Foi observado que as células de carcinoma colorretal murino que foram tratadas com nanopartículas lipídicas sólidas contendo curcumina se mostraram imunogênicas em experimentos in vivo, pois de 80 a 100% dos camundongos vacinados com essas células eram resistentes a um desafio subsequente com células viáveis. Em conjunto, esses resultados sugerem que a curcumina é um indutor de morte celular imunogênica. Outros estudos podem se concentrar nessa atividade em outras linhagens celulares e investigar a possível ativação do sistema imunológico por tumores tratados com curcumina em modelos de câncer estabelecidos in vivo (Ganassin, Oliveira, et al. 2022).

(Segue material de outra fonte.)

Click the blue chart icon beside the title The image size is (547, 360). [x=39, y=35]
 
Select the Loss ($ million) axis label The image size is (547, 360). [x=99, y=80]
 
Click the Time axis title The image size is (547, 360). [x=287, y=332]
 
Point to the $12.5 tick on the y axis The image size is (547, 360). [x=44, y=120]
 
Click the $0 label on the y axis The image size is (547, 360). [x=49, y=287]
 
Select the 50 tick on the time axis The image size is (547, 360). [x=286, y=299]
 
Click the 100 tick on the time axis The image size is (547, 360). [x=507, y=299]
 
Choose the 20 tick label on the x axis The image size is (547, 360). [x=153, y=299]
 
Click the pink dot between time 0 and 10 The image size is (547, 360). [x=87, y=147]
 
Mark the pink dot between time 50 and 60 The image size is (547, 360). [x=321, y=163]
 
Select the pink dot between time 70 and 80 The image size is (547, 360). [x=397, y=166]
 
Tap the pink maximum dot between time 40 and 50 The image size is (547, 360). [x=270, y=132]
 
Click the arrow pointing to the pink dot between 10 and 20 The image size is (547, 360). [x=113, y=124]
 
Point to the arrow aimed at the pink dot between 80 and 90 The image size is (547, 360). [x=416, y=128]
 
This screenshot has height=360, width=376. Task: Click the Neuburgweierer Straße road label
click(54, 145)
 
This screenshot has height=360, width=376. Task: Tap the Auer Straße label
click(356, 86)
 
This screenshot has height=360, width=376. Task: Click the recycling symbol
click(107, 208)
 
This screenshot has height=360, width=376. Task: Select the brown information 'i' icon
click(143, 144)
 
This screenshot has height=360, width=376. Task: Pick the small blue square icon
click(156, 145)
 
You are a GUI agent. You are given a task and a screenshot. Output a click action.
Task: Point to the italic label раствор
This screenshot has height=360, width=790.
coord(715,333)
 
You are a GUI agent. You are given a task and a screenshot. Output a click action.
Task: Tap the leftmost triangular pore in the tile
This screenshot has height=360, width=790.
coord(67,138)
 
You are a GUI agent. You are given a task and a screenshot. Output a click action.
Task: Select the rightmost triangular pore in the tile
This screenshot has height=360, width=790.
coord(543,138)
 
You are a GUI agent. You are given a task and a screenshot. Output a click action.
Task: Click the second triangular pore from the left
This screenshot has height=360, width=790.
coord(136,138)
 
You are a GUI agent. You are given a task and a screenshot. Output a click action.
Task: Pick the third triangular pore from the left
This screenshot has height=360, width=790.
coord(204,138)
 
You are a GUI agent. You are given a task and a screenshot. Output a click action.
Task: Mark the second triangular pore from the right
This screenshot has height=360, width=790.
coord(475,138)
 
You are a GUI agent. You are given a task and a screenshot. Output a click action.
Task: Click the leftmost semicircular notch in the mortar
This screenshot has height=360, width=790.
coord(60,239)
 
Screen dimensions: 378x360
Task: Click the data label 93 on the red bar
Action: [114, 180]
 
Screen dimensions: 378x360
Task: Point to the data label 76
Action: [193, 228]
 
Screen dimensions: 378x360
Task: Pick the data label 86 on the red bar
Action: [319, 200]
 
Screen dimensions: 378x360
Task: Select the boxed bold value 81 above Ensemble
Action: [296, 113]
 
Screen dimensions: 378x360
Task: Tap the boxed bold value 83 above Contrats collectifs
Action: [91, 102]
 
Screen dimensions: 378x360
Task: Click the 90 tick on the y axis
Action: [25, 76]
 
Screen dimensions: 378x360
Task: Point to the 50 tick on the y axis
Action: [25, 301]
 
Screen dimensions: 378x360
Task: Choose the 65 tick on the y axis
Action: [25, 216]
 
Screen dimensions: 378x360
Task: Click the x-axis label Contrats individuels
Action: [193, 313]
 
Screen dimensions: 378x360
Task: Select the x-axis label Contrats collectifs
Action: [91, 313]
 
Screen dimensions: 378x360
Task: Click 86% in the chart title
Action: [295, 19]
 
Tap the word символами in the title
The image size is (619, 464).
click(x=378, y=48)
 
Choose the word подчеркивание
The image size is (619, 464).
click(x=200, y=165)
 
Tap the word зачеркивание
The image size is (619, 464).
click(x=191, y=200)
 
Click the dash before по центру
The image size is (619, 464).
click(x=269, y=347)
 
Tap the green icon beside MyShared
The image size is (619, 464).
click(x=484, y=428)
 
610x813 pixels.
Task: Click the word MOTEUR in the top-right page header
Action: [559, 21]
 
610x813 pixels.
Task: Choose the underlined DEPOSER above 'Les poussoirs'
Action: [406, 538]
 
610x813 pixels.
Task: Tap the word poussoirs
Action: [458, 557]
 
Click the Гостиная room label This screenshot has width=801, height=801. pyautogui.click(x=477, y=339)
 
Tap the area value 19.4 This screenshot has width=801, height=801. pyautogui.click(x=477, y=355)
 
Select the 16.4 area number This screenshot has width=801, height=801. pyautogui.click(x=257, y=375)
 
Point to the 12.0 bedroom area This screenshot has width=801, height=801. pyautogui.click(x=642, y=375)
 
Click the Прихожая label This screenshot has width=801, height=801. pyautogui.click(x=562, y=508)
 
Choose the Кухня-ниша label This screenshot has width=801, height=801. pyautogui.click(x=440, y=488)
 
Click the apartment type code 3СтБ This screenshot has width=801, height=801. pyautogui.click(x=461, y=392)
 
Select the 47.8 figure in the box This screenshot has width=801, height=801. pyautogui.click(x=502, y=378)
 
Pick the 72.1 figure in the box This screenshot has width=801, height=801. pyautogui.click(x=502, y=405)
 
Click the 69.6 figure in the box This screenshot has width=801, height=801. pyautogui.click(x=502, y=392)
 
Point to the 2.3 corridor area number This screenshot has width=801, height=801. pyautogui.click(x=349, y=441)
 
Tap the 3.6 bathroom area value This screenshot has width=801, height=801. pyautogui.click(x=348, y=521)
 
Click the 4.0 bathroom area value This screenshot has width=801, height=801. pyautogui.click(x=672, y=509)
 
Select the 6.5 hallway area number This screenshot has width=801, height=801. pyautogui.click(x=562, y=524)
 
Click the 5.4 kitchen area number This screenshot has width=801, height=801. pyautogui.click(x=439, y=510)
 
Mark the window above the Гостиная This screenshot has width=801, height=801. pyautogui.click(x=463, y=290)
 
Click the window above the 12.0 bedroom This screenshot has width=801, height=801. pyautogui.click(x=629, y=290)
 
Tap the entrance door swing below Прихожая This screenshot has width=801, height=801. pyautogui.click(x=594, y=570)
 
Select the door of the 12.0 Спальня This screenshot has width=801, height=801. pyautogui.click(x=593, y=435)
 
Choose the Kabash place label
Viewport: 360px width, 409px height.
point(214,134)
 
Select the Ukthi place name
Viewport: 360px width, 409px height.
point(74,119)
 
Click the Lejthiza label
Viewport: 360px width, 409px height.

O presente estudo mostrou que a curcumina não é apenas tóxica para as células cancerosas, mas também indutora de morte celular imunogênica. Esta observação traz mais elucidações sobre o mecanismo de ação da curcumina. Esse achado é de grande relevância considerando que a eficácia de certas terapias contra o câncer, como quimioterapia à base de antraciclinas, terapia fotodinâmica e radioterapia, também pode contar com sua capacidade de restabelecer a imunovigilância do câncer. Além disso, a imunoterapia se beneficiou de ferramentas desenvolvidas nos últimos anos, que podem contornar as estratégias de evasão imunológica das células cancerosas e reeducar o sistema imunitário do hospedeiro para detectar e eliminar estas células tumorais. Assim, o uso da curcumina permite não apenas eliminar diretamente as células cancerosas, mas também auxiliar a induzir uma resposta imunitária contra células tumorais (Ganassin, Oliveira, et al. 2022).